Taking on a home renovation project is challenging and rewarding. If you have the DIY mentality and some construction skills there is no reason why you can't accomplish most projects yourself. In fact, according to Fox Business, 74% of Americans say they feel confident overseeing projects. And with a little help and a lot of research, you can even take care of some remodeling on your own.

But just because knocking down a wall to open up the interior of your home looks simple in a Youtube video or on your favorite HGTV program doesn't mean it can't get complicated fast. That's why it helps to have the guidance of a professional. In an exclusive House Digest interview, we asked the owner of Ripped Jeans Construction, Jon Weist, to weigh in on what homeowners need to think about before taking on the project. "The main thing to consider before wall removal is whether that wall is load-bearing," Weist says, "Is the wall supporting the structures above it, be they floors or roofing? Without training, it can be difficult to know what to look for, but there are normally signs that show a professional which walls are load-bearing." He goes on to say that "Load-bearing walls can be reconfigured to be more open, but this will involve temporary bracing and rebuilding — not a small project. Typically, non-load-bearing walls are much easier to remove."

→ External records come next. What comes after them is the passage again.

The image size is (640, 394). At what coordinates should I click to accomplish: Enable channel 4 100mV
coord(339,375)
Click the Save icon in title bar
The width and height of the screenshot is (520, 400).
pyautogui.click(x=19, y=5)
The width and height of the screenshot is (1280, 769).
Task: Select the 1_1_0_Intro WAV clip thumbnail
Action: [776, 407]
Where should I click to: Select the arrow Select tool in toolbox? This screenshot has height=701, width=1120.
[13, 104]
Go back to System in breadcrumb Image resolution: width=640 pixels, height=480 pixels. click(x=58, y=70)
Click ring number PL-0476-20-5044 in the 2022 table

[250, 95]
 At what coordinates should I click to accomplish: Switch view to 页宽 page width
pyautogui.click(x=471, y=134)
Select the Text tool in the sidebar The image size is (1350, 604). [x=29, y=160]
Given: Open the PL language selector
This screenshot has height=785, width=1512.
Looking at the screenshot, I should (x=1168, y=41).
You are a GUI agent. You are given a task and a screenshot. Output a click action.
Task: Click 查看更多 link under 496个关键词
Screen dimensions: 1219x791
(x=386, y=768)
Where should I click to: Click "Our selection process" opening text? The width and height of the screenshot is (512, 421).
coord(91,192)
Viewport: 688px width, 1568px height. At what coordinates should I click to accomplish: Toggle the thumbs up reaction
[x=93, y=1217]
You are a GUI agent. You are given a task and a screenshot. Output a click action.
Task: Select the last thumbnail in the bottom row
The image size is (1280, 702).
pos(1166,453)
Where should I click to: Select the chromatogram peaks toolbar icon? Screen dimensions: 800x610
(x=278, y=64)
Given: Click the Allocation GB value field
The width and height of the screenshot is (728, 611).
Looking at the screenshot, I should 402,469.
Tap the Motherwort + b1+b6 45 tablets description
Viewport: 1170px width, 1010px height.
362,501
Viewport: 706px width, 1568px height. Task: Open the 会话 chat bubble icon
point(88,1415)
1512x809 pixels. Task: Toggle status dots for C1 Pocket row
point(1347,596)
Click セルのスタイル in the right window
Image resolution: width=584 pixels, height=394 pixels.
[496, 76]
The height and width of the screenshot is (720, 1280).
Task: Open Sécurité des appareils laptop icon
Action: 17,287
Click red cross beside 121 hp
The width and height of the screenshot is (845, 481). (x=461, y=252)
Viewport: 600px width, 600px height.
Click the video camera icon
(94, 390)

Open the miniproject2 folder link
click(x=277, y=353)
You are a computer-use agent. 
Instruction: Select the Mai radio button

What you need before moving forward with finding a professional for your next wall project

If you get to the point in your home wall remodeling project where you have extended your DIY capabilities, then there is no shame in calling in the pros. The last thing you would want to do is cause irreversible damage to your home, which would surely increase the costs of the overall project. "Removing a wall really is something best left to a professional," expert Jon Weist tells us, "A contractor will be your best resource here." 

When looking into hiring a properly licensed contractor, you are ideally getting someone with years of experience — and it may come with a few other bonuses as well. "Not only can they do the work, but they will have the connections to the permitting office and structural engineers where necessary," Weist mentions. "You may contact your local buildings department to discuss your project beforehand, or to find out if they have recommendations before you begin to interview contractors."

It may also be beneficial to talk to other homeowners who have tackled a similar project and find out if they have trusted professionals that they would recommend working with. Having first-hand experience with someone can be more insightful than a web page full of Google reviews. This way, you can get an accurate assessment of how they work and also see finished projects they have worked on themselves.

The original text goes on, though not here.